L’année 2021 a été par ailleurs marquée par la détermination des travailleurs de Numilog, de ceux de l’ETRHB, mais aussi de ceux de l’ENIEM et surement de plusieurs autres travailleurs qui ne demandent rien de plus que leurs droits, parfois les plus élémentaires.
Il est à noter que le pouvoir d’achat du travailleur algérien moyen menace de plus en plus de ne pas lui permettre de boucler sa fin du mois. Une situation grave qui porte atteinte à la valeur du travail au sein du pays, base de tout développement économique.
On ne peut parler de combat sans évoquer ceux démocratiques que mènent des partis tels que le PST et UCP qui sont menacés de dissolution, et des associations qui ont œuvré pour un développement politique et culturel pendant de longues années, comme c’est le cas de RAJ et de SOS Bab El Oued qui ont été dissoutes.
Économie : dans l’attende de la relance
Cette année, il y a eu un nouveau ministre à la tête du gouvernement. Aymen Benabderahme a remplacé Abdelaziz Djerad, qui a été nommé ambassadeur en Suéde. Ce qui est notable, c’est que le premier ministre actuel a pu garder sa valise de ministre des Finances.
Aymen Benabderrahmane, premier ministre et ministre des Finances, a dès le début affirmé qu’il voulait miser sur une relance économique. Une mini-révolution industrielle et financière serait en marche. Des grandes promesses ont été faites, et des chiffres de croissance économique ont été agités par le gouvernement puis confirmés par des instances monétaires internationales telles que le FMI et la Banque Mondiale.
C’est une croissance de 4.1 % à la fin de cette année 2021 que va connaître, l’économie algérienne selon le premier ministre qui affirme que l’Algérie est « une exception », vu le contexte sanitaire, dans la région, mais aussi au niveau mondial.
Toutefois, cette relance économique n’a pas encore donné ses fruits pour la classe populaire qui est de plus en plus en souffrance, et à qui se voir couper les subventions à partir de 2022. Le « ruisselement » se fait donc attendre.
Car au-delà des promesses de relances, il y a la certitude de la fin des subventions et des transferts sociaux, qui risque, dans l’absence de statistiques fiables et précises, de reléguer le citoyen algérien sous le seuil de la pauvreté.
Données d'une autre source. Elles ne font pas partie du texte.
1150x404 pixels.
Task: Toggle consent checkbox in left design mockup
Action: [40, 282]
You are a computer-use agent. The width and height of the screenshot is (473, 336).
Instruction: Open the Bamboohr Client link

2021, le foot comme anesthésiant ?
Le meilleur pour la fin. Mais s’agit-il vraiment d’une bonne chose que le football soit la seule chose qui puisse faire plaisir au citoyen algérien ?
Ce qu’a fait Belmadi d’une sélection nationale qui était au bord du gouffre mérite amplement des applaudissements, mais pas qu’on ferme les yeux sur la situation du football professionnel au niveau local, et d’un point de vue plus global, de la situation générale du pays.
Le football, et plus précisément les matchs de l’équipe nationale sont devenus une sorte d’anesthésiant qui confirme la douleur à laquelle est livrée la société algérienne.
Ceci dit, le parcours sans défaite de l’équipe nationale, dont le record d’invincibilité côtoie ceux du Brésil et de l’Italie, ne peut être qu’une source de fierté pour l’ensemble du peuple.
Après la Coupe Arabe, c’est une véritable compétition qui attend les Fennecs cette fois. Il s’agit de la Coupe d’Afrique des Nations. La plus prestigieuse compétition au niveau du continent noir, et une des meilleures au niveau mondial, ce qui va permettre aux algériens de renouer avec leurs racines africaines que l’on a tendance à négliger.